House View Q2 2025: Vibe shift

Our view of global markets
Heads spinning, markets rotating
- Early 2025 has brought a switch in sentiment. Facing stark geopolitical realities, Europe is adjusting fiscal policy in a way that should drive structural growth. This pivot – a major moment for economics and politics – has sparked a broad-based European rally.
- We think the rotation into European markets has, so far, barely made a dent in large, established US overweight positions and it is not too late to participate.
- In the US, tariffs and uncertainty about the economy and government policy are weighing on growth. Some actions of the new administration could undermine the US as a safe haven.
- Risks in this environment include higher US inflation, slowing growth momentum globally, and the potential for a full-blown and protracted trade war. But we consider it a compelling period for active management.
- We are cautiously optimistic on select equity markets in an environment where "air pockets" of temporary turbulence are likely. Well-anchored portfolios across geographies are key. Consider a long Europe position as well as opportunities in China and India.
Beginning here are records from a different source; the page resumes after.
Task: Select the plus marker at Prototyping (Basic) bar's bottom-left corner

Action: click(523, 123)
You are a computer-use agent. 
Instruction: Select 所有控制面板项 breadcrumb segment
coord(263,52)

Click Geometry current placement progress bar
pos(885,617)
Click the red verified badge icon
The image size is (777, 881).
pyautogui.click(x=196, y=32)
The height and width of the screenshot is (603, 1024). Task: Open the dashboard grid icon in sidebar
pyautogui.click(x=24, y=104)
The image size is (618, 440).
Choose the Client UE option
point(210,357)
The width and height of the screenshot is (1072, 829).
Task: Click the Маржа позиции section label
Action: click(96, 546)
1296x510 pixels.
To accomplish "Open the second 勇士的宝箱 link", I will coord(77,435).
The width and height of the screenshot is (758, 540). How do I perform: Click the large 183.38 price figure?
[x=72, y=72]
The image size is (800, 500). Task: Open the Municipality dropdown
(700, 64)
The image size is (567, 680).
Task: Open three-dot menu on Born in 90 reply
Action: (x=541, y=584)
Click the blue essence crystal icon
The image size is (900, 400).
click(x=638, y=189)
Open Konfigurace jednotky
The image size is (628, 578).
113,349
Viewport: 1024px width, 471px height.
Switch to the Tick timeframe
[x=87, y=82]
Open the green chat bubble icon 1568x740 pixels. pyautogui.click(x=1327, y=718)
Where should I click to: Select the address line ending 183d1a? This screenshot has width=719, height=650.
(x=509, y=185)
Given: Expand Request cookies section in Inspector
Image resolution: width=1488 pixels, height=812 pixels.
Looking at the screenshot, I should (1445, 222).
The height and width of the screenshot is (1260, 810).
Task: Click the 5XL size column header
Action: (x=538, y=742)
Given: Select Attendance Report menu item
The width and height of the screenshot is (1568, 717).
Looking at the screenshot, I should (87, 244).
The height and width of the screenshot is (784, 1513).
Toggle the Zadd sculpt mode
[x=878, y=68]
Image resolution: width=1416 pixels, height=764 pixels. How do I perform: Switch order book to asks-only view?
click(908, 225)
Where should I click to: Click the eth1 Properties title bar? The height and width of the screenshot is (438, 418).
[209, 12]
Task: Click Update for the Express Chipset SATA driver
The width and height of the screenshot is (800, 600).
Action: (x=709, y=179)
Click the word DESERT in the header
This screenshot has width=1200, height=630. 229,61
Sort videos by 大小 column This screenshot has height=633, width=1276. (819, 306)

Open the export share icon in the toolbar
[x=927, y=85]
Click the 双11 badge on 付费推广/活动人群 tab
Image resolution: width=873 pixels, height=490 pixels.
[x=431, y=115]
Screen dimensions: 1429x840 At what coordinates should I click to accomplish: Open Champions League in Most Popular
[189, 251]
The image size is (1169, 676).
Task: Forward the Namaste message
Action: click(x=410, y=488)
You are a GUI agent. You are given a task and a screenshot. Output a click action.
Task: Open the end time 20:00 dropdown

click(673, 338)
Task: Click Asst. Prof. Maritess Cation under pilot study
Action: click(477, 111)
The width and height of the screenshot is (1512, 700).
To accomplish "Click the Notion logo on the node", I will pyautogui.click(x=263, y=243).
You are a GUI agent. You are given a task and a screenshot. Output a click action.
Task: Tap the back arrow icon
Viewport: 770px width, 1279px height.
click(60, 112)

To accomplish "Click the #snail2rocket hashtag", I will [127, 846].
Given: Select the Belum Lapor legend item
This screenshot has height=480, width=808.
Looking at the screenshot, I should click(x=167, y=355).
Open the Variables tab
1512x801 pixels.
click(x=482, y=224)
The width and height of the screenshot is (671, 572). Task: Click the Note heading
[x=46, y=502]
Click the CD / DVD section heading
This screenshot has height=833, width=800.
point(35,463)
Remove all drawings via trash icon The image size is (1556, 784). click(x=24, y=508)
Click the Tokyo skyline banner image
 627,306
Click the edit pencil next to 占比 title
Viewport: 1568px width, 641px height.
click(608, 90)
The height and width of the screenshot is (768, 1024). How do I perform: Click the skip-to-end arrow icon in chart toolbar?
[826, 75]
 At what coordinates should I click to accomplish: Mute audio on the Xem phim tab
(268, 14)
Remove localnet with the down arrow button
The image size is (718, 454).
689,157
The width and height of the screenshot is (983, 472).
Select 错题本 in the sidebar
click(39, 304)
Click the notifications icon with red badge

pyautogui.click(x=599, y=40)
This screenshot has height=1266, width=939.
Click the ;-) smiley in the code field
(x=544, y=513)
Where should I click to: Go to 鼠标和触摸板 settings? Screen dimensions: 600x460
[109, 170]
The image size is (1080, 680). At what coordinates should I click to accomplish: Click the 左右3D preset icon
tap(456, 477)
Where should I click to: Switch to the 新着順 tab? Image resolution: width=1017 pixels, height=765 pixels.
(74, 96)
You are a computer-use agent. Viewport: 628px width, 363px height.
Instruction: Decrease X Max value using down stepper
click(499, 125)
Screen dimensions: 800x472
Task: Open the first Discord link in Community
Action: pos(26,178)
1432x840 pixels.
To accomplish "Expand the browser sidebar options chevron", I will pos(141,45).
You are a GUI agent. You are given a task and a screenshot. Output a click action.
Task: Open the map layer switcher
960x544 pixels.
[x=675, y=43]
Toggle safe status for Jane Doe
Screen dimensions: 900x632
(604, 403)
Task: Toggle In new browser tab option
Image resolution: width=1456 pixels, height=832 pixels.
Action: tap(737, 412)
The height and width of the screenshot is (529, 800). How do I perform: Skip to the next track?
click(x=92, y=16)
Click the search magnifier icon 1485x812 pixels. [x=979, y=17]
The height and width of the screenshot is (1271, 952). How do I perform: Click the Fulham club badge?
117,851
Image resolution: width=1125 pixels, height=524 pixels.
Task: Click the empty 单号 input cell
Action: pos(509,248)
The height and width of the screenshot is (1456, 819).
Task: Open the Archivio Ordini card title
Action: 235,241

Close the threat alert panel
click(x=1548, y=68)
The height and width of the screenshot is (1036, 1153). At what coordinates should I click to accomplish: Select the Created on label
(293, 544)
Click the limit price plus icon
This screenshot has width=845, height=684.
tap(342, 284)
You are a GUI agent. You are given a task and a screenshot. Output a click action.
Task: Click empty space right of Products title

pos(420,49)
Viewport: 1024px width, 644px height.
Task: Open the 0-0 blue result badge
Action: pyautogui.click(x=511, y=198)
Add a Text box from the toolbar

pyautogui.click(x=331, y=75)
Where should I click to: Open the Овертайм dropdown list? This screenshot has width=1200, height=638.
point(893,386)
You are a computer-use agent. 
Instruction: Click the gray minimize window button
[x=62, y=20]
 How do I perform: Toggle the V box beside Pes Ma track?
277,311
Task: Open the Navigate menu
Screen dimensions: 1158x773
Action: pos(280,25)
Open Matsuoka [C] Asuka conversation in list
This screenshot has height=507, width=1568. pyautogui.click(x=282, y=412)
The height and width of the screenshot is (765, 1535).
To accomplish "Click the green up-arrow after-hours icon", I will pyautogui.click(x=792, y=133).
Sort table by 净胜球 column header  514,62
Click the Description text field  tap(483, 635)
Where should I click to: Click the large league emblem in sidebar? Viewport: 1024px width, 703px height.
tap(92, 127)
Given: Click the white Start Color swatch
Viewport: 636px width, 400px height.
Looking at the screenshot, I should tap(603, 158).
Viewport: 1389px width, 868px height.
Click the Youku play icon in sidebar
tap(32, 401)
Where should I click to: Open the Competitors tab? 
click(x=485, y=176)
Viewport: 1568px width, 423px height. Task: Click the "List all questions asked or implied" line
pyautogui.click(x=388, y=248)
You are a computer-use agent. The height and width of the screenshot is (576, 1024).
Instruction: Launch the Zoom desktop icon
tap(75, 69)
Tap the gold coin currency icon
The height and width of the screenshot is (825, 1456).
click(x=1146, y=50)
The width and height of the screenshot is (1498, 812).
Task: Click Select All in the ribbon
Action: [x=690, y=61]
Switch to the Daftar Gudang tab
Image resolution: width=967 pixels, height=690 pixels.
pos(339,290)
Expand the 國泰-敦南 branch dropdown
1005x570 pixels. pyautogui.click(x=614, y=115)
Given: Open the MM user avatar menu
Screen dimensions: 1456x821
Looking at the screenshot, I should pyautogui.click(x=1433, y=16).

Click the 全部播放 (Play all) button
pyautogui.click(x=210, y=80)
- This shift in sentiment has implications for sovereign bonds. Our highest conviction is in UK Gilts. Overall, we are slightly long duration in the UK and euro area. We think investment grade spreads are supported by carry and momentum.

Chart of the quarter
Reversal in fortunes
With Donald Trump’s return to the White House, many investors were hoping for a repeat of the US equities rally of the early days of his first term as president in 2017. Instead, US markets have fallen back, while European equities have surged. Note how the Mag 7 group of US tech stocks have collectively ceded their post-election gains.